Statistical Modeling, Causal Inference, and Social Science 2025-03-02

“On or about December 1910 human character changed.” — Virginia Woolf (1924).

Woolf’s quote about modernism in the arts rings true, in part because we continue to see relatively sudden changes in intellectual life, not merely from technology (email and texting replacing letters and phone calls, streaming replacing record sales, etc.) and power relations (for example arising from the decline of labor unions and the end of communism) but also ways of thinking which are not exactly new but seem to take root in a way that had not happened earlier. Around 1910, it seemed that the literary and artistic world was ready for Ezra Pound, Pablo Picasso, Igor Stravinsky, Gertrude Stein, and the like to shatter old ways of thinking, and (in a much lesser way) the behavioral sciences were upended just about exactly 100 years later by what is now known as the “replication crisis.”
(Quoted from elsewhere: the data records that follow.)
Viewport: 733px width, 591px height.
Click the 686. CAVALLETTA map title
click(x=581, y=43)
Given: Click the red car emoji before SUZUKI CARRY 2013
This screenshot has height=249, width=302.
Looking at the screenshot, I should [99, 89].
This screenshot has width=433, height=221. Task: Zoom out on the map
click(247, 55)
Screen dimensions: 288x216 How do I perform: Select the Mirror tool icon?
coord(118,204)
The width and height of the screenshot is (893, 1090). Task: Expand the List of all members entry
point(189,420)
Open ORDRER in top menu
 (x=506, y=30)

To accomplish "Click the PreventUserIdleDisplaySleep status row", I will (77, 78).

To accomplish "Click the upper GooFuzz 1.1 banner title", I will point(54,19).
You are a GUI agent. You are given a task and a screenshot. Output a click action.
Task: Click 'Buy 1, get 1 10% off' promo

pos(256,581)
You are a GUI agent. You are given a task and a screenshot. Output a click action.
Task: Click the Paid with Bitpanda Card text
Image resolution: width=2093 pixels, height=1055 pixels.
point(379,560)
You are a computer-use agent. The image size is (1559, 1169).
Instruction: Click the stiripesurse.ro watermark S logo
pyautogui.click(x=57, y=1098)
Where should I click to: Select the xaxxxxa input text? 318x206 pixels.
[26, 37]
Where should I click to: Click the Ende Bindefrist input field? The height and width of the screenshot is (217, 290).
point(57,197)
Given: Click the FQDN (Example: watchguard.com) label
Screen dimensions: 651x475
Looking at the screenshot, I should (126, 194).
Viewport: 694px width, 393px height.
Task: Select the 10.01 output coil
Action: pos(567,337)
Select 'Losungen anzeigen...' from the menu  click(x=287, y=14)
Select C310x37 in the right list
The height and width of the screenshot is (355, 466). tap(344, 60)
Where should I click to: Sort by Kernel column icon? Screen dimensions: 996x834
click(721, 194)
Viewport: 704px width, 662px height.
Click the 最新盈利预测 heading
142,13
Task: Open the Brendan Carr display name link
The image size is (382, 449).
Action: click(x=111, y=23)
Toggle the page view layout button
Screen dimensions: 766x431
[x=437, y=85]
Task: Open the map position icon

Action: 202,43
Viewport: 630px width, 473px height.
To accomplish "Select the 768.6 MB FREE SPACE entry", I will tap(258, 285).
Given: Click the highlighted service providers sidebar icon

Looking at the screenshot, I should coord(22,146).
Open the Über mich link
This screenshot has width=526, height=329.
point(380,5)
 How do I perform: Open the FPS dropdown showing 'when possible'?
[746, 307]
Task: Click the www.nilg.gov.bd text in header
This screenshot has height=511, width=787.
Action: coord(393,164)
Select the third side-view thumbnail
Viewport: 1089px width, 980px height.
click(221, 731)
For several decades, leading behavioral scientists have offered strong criticisms of the common practice of null hypothesis significance testing as producing spurious findings without strong theoretical or empirical support. But only in the past decade has this manifested as a full-scale replication crisis. We consider some possible reasons why, on or about December 2010, the behavioral sciences changed.

The above is taken from an article I wrote with Simine Vazire a few years ago, Why did it take so many decades for the behavioral sciences to develop a sense of crisis around methodology and replication?. We had some good discussion on the blog at the time.

I have nothing new to add on the topic right now; I’m just re-posting because the “What changed in 2010?” question arose in a recent talk by the political scientist Andy Eggers:

The case against Hypothesis 1

Making and testing predictions about unseen data is extremely common in social science research. Until recently, most prediction-making and -testing was mere window dressing because the predictions were made after the results were known. Now that empirical researchers commonly pre-register their hypotheses in pre-analysis plans (PAPs), the practice of making and testing predictions deserves new scrutiny. I [Eggers] highlight the “Hypothesis 1 Puzzle”, which is that (all else equal) we expect to learn less from studies with more predictable results, and yet researchers take pains to make their outcomes seem more predictable. I consider several possible resolutions to the puzzle, including adherence to a caricature of the “scientific method” and conflation of theory testing with statistical hypothesis testing. In many cases, tests of “Hypothesis 1” are best seen as severely underpowered tests of poorly specified predictive models.